February 25th, 2013  |  Lorene Park  |  12 Comments

After the EEOC has found reasonable cause to believe that an employee’s charge of discrimination is true, and before the agency files suit, the EEOC is required to attempt, in good faith, to resolve the dispute with the employer. According to the EEOC, there are many advantages to conciliation: the process is voluntary; it can remove the uncertainty, cost, and animosity of litigation; and such discussions are “negotiations” where “counter-offers may be presented.” But what happens when it doesn’t work that way? What if the agency presents an all-or-nothing settlement offer with little time to think it over?

Good faith required.

A federal district court in Pennsylvania recently wrestled with just that scenario (EEOC v Ruby Tuesday, Inc, WDPa 2013). A restaurant employee filed an EEOC charge alleging sex discrimination and retaliation. On August 25, 2009 the agency issued its finding of reasonable cause to believe the restaurant discriminated against the employee based on sex and engaged in a pattern and practice of age discrimination in six restaurants. The restaurant was given a proposed conciliation agreement and 13 days to respond.

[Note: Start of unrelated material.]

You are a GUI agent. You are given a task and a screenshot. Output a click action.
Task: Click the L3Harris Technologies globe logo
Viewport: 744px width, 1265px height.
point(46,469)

It asked for 30 days but the EEOC refused and, on September 9, demanded the restaurant’s “best offer” by September 18. The EEOC also for the first time demanded $6,458,375 to settle. On September 15, the restaurant counter-offered on the charging party’s claim and asked to engage in further conciliation discussions on the broader claims. The EEOC responded by issuing a notice of failure to conciliate. The agency filed suit on September 30.

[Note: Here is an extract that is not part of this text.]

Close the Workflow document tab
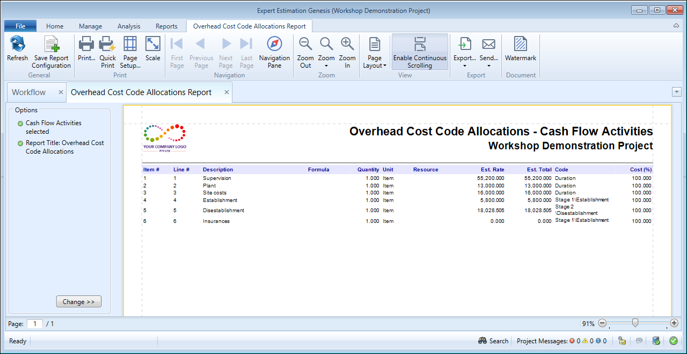 (61, 92)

After nearly three years of discovery, the employer filed a motion for summary judgment based on the EEOC’s failure to conciliate in good faith. The court was displeased with the EEOC’s failure to pass the “low bar” of good faith conciliation. To the court, “a demand for the payment of more than $6 million, coupled with nine (9) days to either say ‘yes’ or to make a ‘best and final’ response,” was “devoid of reasonableness.” Further, the EEOC provided no reason why it needed an answer in the form demanded (unqualified acceptance or best offer) or why the “line in the sand” approach could be deemed conciliation. Staying the proceedings, the court ordered the parties to engage in the conciliation that should have occurred much sooner.

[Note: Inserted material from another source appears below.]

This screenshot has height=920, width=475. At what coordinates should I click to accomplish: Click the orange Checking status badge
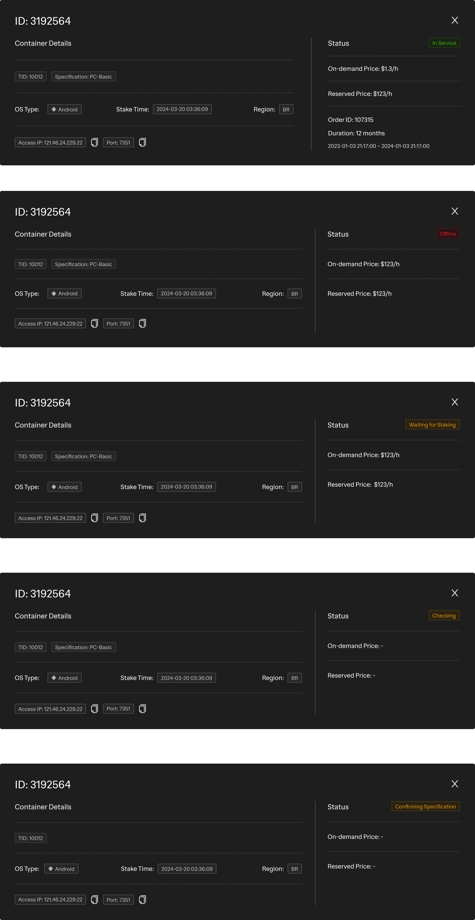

Hold the EEOC to its mandate.

As illustrated in Ruby Tuesday, the “good faith” obligation presents a fairly low bar for the EEOC with respect to conciliation; however, the bar does exist. Employers presented with all-or-nothing offers or given an unreasonably short time to consider a conciliation agreement should object, and should do so sooner rather than later. Indeed, the failure to timely plead the defense of a lack of good faith conciliation can waive the defense (e.g., EEOC v Service Temps, Inc, 5thCir 2012). Employers should consider the following:

  • Factual basis: Ask for a minimal factual basis for an EEOC determination of reasonable cause and for any settlement amount demanded by the agency. Note, however, that with respect to class claims, courts do not typically expect the agency to specifically identify, investigate, and conciliate as to each individual claimant (EEOC v Evans Fruit Co, Inc, EDWash 2012).
  • Time: Ask for reasonable time to consider the facts and the offer.
  • Pleadings: If the agency files suit without good faith conciliation; plead the defense and file a motion to dismiss. Watch your deadlines (in the Ruby Tuesday case, the court also found that the EEOC failed to meet minimum pleading requirements but declined to grant the employer’s untimely motion to dismiss and merely ordered the EEOC to file a more definitive statement).
  • Confidentiality: Be aware that you can waive the confidentiality of communications exchanged during conciliation by making them public (e.g., by using them as an exhibit in court proceedings and citing terms). However, simply pleading the defense in an answer is generally not a waiver (EEOC v Mach Mining, LLC, SDIll 2012).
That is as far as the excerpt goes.